(Dataset entries)
= Beginning of Section =

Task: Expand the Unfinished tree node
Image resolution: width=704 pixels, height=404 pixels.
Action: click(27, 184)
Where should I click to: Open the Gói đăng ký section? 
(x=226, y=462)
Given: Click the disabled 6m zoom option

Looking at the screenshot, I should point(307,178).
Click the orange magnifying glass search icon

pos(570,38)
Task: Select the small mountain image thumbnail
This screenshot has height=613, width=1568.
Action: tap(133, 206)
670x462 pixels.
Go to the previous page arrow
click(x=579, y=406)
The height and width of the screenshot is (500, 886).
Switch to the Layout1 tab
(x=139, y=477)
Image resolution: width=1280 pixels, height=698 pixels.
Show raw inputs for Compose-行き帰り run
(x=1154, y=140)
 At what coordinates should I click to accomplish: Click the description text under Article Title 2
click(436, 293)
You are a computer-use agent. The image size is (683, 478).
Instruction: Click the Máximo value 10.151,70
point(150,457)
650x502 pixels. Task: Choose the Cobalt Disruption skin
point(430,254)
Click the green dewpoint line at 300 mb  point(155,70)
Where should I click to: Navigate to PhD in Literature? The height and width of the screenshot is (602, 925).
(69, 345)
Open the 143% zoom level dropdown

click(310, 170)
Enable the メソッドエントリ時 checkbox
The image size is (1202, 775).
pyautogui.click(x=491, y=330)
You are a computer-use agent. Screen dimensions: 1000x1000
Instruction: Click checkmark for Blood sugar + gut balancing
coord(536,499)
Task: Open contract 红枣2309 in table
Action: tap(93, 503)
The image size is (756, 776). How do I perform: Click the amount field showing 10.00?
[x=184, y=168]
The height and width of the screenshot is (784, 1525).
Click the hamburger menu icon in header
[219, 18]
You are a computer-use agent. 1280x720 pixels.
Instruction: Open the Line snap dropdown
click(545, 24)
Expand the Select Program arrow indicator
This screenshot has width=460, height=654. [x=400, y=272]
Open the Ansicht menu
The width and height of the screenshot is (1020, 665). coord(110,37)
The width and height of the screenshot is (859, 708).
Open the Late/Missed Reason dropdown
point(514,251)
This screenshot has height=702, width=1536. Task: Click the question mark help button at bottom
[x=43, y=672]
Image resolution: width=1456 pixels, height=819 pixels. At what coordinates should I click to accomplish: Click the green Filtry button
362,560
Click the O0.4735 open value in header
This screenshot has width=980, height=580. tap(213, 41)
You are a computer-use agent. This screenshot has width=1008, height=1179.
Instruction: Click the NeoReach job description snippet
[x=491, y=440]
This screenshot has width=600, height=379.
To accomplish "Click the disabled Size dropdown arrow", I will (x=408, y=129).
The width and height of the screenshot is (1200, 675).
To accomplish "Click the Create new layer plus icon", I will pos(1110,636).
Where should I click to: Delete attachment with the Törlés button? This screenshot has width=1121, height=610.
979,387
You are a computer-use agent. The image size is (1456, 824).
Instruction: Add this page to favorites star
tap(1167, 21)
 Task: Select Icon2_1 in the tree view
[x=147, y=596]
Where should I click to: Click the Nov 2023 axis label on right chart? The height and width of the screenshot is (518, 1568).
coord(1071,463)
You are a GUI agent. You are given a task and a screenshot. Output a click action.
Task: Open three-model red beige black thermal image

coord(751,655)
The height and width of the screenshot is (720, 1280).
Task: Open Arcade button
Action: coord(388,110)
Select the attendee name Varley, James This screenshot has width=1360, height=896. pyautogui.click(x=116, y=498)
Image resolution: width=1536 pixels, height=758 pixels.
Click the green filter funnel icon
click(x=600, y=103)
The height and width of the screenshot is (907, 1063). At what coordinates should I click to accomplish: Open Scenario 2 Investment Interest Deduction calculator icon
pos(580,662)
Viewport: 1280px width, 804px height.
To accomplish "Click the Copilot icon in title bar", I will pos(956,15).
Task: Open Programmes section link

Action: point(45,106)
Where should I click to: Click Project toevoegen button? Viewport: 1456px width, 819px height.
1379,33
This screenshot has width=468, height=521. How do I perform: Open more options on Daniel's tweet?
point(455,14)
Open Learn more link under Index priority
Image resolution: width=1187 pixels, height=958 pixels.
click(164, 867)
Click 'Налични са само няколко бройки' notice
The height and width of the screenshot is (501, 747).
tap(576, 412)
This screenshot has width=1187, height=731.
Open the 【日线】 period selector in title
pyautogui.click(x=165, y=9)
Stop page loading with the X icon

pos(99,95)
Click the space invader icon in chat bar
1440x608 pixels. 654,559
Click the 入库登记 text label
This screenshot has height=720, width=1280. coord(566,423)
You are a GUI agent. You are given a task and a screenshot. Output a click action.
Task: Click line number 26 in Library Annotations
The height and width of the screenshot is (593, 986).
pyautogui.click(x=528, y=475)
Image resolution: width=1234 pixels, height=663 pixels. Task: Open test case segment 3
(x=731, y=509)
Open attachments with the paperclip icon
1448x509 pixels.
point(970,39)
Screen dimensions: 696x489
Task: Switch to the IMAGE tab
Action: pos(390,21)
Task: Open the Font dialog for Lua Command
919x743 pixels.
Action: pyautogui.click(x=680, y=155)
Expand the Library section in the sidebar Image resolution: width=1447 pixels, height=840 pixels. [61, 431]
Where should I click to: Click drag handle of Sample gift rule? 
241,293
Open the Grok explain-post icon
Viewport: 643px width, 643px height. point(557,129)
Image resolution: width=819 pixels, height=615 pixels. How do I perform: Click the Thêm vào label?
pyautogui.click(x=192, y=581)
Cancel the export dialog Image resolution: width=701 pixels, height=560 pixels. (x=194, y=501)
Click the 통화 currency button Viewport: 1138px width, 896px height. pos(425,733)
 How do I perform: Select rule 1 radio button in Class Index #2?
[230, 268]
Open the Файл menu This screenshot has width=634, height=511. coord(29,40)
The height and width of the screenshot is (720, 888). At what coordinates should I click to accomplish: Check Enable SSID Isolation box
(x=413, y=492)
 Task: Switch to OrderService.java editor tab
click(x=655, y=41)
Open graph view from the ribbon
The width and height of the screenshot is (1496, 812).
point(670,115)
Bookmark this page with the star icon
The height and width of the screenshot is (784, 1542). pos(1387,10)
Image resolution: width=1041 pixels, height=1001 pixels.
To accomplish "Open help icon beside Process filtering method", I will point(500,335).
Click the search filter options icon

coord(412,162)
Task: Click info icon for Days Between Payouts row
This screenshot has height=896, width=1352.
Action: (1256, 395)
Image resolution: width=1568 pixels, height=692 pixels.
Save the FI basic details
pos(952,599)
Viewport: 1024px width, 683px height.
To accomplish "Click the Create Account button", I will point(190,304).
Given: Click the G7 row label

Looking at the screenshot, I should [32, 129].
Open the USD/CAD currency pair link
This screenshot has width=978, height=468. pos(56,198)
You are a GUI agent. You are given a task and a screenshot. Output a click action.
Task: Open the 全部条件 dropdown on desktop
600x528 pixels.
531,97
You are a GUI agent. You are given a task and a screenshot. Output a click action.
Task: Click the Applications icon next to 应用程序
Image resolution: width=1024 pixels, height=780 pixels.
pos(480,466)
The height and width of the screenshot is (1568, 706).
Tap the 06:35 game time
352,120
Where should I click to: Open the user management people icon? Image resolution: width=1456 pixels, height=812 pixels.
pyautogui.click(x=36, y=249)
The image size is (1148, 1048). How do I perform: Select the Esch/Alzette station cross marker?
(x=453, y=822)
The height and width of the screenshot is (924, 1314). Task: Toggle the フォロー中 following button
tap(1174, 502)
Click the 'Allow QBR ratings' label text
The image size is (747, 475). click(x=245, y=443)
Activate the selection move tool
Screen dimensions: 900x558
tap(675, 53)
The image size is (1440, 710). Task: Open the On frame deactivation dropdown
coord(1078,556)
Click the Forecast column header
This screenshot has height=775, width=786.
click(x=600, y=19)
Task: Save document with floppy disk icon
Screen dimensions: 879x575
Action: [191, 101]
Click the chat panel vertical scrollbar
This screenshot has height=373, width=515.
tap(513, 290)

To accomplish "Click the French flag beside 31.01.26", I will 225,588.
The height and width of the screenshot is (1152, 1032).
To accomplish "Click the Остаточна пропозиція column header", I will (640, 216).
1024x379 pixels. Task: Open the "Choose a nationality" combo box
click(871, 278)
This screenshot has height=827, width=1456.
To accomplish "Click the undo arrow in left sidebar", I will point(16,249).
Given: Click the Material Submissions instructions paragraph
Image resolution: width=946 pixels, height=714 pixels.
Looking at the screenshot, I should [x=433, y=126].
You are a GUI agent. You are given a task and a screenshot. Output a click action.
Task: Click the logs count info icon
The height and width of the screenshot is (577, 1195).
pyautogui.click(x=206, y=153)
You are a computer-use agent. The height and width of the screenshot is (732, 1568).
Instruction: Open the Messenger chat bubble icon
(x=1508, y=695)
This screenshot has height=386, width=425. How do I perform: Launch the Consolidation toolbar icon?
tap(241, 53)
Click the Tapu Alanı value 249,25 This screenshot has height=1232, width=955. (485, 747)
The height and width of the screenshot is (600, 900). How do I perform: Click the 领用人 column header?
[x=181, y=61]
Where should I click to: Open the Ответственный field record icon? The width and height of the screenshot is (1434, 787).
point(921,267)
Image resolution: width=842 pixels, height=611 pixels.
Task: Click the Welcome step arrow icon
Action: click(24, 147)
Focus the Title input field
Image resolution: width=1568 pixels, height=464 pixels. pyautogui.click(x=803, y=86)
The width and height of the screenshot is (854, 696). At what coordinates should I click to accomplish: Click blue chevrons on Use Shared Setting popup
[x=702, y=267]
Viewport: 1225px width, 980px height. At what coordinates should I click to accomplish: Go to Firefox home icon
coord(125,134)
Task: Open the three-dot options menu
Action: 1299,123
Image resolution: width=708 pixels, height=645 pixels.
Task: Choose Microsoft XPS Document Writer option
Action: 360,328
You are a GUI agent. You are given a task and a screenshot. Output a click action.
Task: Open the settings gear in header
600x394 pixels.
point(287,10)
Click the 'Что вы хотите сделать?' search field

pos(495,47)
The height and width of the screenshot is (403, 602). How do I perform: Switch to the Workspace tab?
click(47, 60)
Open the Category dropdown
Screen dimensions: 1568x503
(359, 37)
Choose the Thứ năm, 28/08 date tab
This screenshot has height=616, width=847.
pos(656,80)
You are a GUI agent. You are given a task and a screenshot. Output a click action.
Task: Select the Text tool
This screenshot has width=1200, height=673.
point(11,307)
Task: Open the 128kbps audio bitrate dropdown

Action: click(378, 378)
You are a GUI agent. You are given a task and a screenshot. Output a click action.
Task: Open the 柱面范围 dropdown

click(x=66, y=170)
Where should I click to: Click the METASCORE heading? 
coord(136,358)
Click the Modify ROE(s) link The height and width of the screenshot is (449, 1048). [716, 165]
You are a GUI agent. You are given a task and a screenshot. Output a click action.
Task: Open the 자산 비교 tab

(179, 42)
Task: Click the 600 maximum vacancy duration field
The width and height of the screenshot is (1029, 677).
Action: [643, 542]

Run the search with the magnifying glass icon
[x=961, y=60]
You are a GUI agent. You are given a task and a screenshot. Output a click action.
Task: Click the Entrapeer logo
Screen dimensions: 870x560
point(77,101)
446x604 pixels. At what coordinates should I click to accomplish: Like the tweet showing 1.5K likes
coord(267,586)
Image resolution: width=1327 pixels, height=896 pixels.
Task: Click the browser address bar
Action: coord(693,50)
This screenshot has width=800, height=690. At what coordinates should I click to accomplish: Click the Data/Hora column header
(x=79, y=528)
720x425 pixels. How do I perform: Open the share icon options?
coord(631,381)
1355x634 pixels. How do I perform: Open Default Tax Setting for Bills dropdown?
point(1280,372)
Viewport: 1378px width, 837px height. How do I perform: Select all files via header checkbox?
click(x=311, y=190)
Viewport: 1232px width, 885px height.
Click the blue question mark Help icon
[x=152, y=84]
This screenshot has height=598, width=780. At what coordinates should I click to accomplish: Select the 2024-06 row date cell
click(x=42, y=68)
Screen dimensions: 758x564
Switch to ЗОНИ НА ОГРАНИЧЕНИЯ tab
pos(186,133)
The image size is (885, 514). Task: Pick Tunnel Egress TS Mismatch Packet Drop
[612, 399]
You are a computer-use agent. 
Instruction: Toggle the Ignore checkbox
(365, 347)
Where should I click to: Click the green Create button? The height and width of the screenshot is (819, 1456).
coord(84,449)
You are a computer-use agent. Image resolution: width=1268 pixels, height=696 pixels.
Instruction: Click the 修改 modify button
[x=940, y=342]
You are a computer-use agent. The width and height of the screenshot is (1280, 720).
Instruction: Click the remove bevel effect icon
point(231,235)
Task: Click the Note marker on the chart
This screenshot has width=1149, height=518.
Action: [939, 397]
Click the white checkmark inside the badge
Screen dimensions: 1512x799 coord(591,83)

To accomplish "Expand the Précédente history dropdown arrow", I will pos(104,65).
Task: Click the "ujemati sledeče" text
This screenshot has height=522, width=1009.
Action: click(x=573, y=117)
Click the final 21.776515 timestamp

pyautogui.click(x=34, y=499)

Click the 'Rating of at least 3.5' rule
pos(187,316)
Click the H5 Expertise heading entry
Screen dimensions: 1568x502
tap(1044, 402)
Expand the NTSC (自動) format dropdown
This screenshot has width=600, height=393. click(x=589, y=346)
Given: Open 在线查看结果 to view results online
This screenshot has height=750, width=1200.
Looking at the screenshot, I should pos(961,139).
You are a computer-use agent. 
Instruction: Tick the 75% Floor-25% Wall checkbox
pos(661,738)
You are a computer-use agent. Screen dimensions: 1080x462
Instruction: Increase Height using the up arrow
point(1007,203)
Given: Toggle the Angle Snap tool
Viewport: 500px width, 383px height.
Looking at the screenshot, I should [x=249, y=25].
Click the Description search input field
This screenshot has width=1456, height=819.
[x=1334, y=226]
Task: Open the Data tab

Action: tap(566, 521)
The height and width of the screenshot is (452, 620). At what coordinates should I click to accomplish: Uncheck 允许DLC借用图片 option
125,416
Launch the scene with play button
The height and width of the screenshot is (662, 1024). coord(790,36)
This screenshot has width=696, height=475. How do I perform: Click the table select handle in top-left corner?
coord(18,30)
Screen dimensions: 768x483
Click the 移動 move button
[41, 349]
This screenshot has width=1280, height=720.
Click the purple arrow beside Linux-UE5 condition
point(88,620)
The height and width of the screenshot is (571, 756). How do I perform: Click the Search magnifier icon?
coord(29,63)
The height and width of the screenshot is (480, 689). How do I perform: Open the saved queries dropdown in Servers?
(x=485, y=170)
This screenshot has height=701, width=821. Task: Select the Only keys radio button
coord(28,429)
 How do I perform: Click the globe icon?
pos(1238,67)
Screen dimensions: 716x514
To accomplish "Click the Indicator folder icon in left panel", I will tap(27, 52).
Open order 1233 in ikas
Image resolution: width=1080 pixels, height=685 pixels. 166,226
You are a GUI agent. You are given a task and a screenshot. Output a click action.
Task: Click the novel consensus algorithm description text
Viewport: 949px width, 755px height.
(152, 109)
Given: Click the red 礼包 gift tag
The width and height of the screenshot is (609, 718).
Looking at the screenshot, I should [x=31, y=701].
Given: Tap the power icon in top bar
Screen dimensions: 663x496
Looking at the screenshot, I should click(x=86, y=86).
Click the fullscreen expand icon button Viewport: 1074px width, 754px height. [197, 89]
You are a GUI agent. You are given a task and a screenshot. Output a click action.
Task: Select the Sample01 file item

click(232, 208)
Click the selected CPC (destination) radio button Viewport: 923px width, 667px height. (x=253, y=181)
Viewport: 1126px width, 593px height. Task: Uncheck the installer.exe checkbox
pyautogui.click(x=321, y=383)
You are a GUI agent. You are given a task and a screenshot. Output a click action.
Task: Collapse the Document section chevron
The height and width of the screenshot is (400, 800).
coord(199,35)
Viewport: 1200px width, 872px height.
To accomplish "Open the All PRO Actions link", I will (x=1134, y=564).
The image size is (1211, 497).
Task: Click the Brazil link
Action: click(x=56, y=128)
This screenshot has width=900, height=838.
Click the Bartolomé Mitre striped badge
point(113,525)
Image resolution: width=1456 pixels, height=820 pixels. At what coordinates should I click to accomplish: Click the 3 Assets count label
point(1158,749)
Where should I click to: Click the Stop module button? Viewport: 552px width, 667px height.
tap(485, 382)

= End of Section =

EXERCISE GOAL -> Tally the lines above that contain the string "info". Respond with the total alone.

OUTPUT BELOW -> 2